The Painter (part three)
By liam_mcd2002
- 222 reads
Chapter 9
Lena had hoped she would wake up dead. But no, she was still chained to the bed, suffering, agonisingly close to going out of her mind (perhaps then the pain wouldn’t be so bad), with a headscarf shoved in her mouth stopping her from biting her tongue off. Voltman sat on a chair next to her, keeping an all night vigil like an expectant father or dedicated Matron. Lunatic was a more fitting description. He had stitched the wound up using a needle and thread and crudely strapped a thick bandage around her foot. He had finished painting for the evening.
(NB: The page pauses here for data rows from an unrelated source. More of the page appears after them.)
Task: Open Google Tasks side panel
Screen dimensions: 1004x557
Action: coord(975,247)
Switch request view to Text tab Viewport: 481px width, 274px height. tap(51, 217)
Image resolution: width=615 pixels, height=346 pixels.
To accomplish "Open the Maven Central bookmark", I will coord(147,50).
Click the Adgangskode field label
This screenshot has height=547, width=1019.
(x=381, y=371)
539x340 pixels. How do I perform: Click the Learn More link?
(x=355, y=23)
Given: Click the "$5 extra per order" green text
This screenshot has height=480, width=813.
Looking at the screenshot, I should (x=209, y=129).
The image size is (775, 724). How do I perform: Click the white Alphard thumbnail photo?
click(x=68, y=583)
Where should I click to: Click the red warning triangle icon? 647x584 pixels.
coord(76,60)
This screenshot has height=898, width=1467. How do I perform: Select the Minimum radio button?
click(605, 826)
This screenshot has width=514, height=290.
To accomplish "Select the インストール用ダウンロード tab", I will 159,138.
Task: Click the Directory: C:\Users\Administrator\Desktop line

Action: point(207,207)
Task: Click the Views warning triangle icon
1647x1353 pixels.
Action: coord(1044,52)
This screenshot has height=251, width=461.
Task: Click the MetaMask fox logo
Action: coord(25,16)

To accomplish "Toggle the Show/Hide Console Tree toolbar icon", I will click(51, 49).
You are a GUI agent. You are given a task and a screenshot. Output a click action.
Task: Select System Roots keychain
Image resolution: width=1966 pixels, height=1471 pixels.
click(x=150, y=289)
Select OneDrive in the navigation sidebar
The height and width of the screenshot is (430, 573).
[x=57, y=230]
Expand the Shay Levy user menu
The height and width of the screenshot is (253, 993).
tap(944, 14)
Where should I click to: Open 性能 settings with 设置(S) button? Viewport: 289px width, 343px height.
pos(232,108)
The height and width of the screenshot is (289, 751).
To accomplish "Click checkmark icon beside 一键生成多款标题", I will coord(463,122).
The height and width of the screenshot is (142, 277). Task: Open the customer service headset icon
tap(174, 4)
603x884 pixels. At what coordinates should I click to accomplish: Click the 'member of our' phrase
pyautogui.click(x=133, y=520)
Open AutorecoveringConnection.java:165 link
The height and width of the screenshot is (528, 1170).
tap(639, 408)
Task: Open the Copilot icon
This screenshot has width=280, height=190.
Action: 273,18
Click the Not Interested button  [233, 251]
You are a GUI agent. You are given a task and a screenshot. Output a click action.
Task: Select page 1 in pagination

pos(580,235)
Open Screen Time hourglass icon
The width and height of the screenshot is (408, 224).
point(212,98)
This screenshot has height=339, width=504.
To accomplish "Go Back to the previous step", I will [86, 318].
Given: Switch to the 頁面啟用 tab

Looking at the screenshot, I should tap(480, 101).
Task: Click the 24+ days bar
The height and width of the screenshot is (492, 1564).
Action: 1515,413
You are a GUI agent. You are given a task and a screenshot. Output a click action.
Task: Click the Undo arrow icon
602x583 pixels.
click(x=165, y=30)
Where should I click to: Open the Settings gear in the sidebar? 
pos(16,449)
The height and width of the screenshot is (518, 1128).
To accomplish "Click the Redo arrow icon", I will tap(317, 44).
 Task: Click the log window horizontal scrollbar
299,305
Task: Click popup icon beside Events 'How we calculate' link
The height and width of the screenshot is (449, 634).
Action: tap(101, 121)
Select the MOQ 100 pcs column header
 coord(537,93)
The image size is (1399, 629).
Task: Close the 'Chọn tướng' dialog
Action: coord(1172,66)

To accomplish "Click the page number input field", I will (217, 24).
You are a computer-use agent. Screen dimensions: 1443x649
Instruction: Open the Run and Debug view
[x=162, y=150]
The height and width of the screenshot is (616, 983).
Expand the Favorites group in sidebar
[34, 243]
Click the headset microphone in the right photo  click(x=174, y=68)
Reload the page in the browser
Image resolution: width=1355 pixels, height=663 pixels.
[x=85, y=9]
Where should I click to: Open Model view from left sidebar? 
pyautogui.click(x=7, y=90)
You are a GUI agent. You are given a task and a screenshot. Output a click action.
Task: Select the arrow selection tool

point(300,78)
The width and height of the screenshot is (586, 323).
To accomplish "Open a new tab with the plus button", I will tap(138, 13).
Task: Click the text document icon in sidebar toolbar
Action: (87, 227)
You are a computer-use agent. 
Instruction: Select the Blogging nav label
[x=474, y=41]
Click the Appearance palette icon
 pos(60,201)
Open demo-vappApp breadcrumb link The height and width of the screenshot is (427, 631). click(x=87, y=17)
The pain in the sole of her right foot was constant. She curled her toes forward and winced. The wound opened slightly beneath the tightly wound blood-stained bandage. When she straightened them again she could feel the tightness of the thread being pulled through the tiny holes in her skin. She was vaguely aware of him removing the cloth from her mouth and inserting two capsules. They sat in her mouth and melted. A flow of water washed away the bitter taste of aspirin.
Then came the darkness again.
The next time she opened her eyes the pain had been reduced to just a cold throbbing in her foot. She felt drowsy. Knowing he was still there - watching, waiting for a sign of life - thwarted even the slightest bit of comfort. One thing was different though… she was no longer handcuffed to the bedposts.
‘Why don’t you just kill me?’ she croaked.
‘Because the portrait isn’t finished.’
‘If you kill me you can have all the blood you want.’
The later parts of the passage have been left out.